# CADPAT winter jacket (To be standard issue?)



## Lost_Warrior (18 Mar 2005)

I was just wondering if DND plans on making the CADPAT winter jacket standard issue any time soon.

I know reserves (and some regs) are still using the OD Gortex jacket, and only reservists who were deployed are entitled to the CADPAT ones.

Any word on if/when it will become standard issue?


----------



## Inch (18 Mar 2005)

Lost_Warrior said:
			
		

> I was just wondering if DND plans on making the CADPAT winter jacket standard issue any time soon.
> 
> I know reserves (and some regs) are still using the OD Gortex jacket, and only reservists who were deployed are entitled to the CADPAT ones.
> 
> Any word on if/when it will become standard issue?



All Air Force personnel have been issued both the intermediate jacket and the parka in CADPAT. The jackets along with the pants and shirts have replaced our work dress. As for the rest of the CF, it all depends on whether the army is ever going to get their shit together WRT the Clothe the Solder program.


----------



## McG (18 Mar 2005)

Lost_Warrior said:
			
		

> I was just wondering if DND plans on making the CADPAT winter jacket standard issue any time soon.


Do you mean the parka or the combat jacket?  The jacket is now standard issue for regular force, but I had to go to the arctic to get the CADPAT parka.


----------



## Lost_Warrior (18 Mar 2005)

I was refering to the CADPAT combat jacket for the reserves and weather or not DND plans on making it standard issue for us soon, or will we be using the OD one for a long time to come...


----------



## Redeye (18 Mar 2005)

Lost_Warrior said:
			
		

> I was refering to the CADPAT combat jacket for the reserves and weather or not DND plans on making it standard issue for us soon, or will we be using the OD one for a long time to come...



I would expect that the CADPAT ICE (Integrated Clothing Ensemble) isn't likely to be issued to the Reserve until current stocks of IECS (the OD Goretex)  are no longer serviceable.  The contract on IECS has ended, but until everything works through the system, you probably aren't likely to see it unless you go on tour.  No PRes unit is on the "entitled" list yet.


----------



## buzgo (20 Mar 2005)

People at my unit here in Ottawa are finally authorized to get IECE issued to them.

Its pretty sad, I came from Pet with all of the ICE gear, to find people walking around here with four seasons jackets and old parkas! The guys here have to fight to get the polypro long underwear!


----------



## foxtwo (20 Mar 2005)

So does that mean that even Reserve Air Officers will be getting those CADPAT parkas-or should have them? I know that they arn't issued regular CADPAT's because they've told me that they have to get olive's for now, till the CF can afford to give a set of CADPAT's to every reserve officer in the air element. But several of my Officers have already somehow gotten their CADPAT's even though they havn't been issued them. (i.e. Air Cadet Officers)

===

_REQUIRED ACTIONS_.
1. Reproduce the passage of the CADPAT jacket thread that starts at the words "## buzgo (20" and ends after "foxtwo (20 Mar 2005)".
2. Extend the CADPAT jacket thread by writing the next part after its final post.

_GIVEN RECORDS_.
===

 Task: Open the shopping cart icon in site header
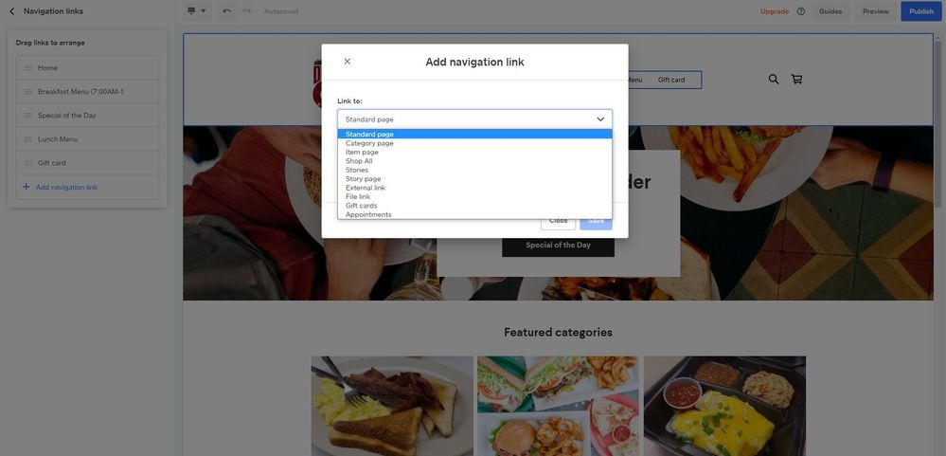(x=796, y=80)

===

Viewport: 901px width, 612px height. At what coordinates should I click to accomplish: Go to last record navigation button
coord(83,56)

===

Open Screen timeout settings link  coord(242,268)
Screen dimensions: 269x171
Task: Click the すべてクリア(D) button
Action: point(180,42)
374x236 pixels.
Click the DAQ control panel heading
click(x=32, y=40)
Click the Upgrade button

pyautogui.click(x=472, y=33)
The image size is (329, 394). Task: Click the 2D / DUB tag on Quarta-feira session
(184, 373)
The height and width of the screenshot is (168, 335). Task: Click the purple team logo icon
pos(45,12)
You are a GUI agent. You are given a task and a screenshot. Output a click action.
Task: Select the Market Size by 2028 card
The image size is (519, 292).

===

_SOLVED PROBLEMS_.
1.
## buzgo (20 Mar 2005)

People at my unit here in Ottawa are finally authorized to get IECE issued to them.

Its pretty sad, I came from Pet with all of the ICE gear, to find people walking around here with four seasons jackets and old parkas! The guys here have to fight to get the polypro long underwear!


----------



## foxtwo (20 Mar 2005)

2.
----------



## Inch (20 Mar 2005)

foxtwo said:
			
		

> So does that mean that even Reserve Air Officers will be getting those CADPAT parkas-or should have them? I know that they arn't issued regular CADPAT's because they've told me that they have to get olive's for now, till the CF can afford to give a set of CADPAT's to every reserve officer in the air element. But several of my Officers have already somehow gotten their CADPAT's even though they havn't been issued them. (i.e. Air Cadet Officers)



Are you asking about Air Reserve officers or CIC's?

Air Reserve officers like pilots, LogO's, AERE's, etc should all have CADPAT by now to replace their workdress. I don't know about CIC's since I don't know exactly who they fall under, they don't belong to the CAS or 1 CAD, thus I doubt they'd get the CADPAT until everyone else has it.


----------



## JimmyPeeOn (22 Mar 2005)

MCG said:
			
		

> Do you mean the parka or the combat jacket?  The jacket is now standard issue for regular force, but I had to go to the arctic to get the CADPAT parka.


I just picked up everything in a bundle. Jacket, Windpants, Parka, Overalls and 2 sets of fleece (ugly as it may be).


----------



## Gunner (23 Mar 2005)

Let's keep the thread focused on CADPAT entitlement and leave comments about CIC officers to another thread in the cadet forum.


----------



## c_canuk (23 Mar 2005)

seen


----------



## Da_man (23 Mar 2005)

The only people i saw wearing the cadpat jacket are those working at clothing stores.   I guess they really need it to walk from their car to their office.


----------



## Inch (23 Mar 2005)

Gunner, I'm going to answer this to clarify my previous comment since it has more to do with entitlements (ie the subject of the thread) and less to do with CICs in general.



			
				foxtwo said:
			
		

> CIC's are reservist though because they too have to be commissioned. If they were needed anywhere else, they would have to go I'm pretty sure. It's weird how he explained it...



You are correct, CICs are reservists, but the question I asked was: Who do they fall under in the chain of command? They don't fall under Air Command and they don't fall under Air Reserve (part of the primary reserve), so I would be inclined to say that Air CICs wouldn't be entitled to CADPAT since as far as I know, at this time only Air Command and Air Reservists are entitled to CADPAT as far as us blue hatters are concerned.


----------



## chrisf (23 Mar 2005)

Da_man said:
			
		

> The only people i saw wearing the cadpat jacket are those working at clothing stores.     I guess they really need it to walk from their car to their office.



Either that, or, more likely, they're airforce supp techs, and as such, are entitled to it...


----------



## McG (23 Mar 2005)

Just a Sig Op said:
			
		

> Either that, or, more likely, they're airforce supp techs, and as such, are entitled to it...


The air force jacket is different than the army's jacket (most notably, it looks much lighter) or there may be two types of jacket and a parka that will be used in the air force.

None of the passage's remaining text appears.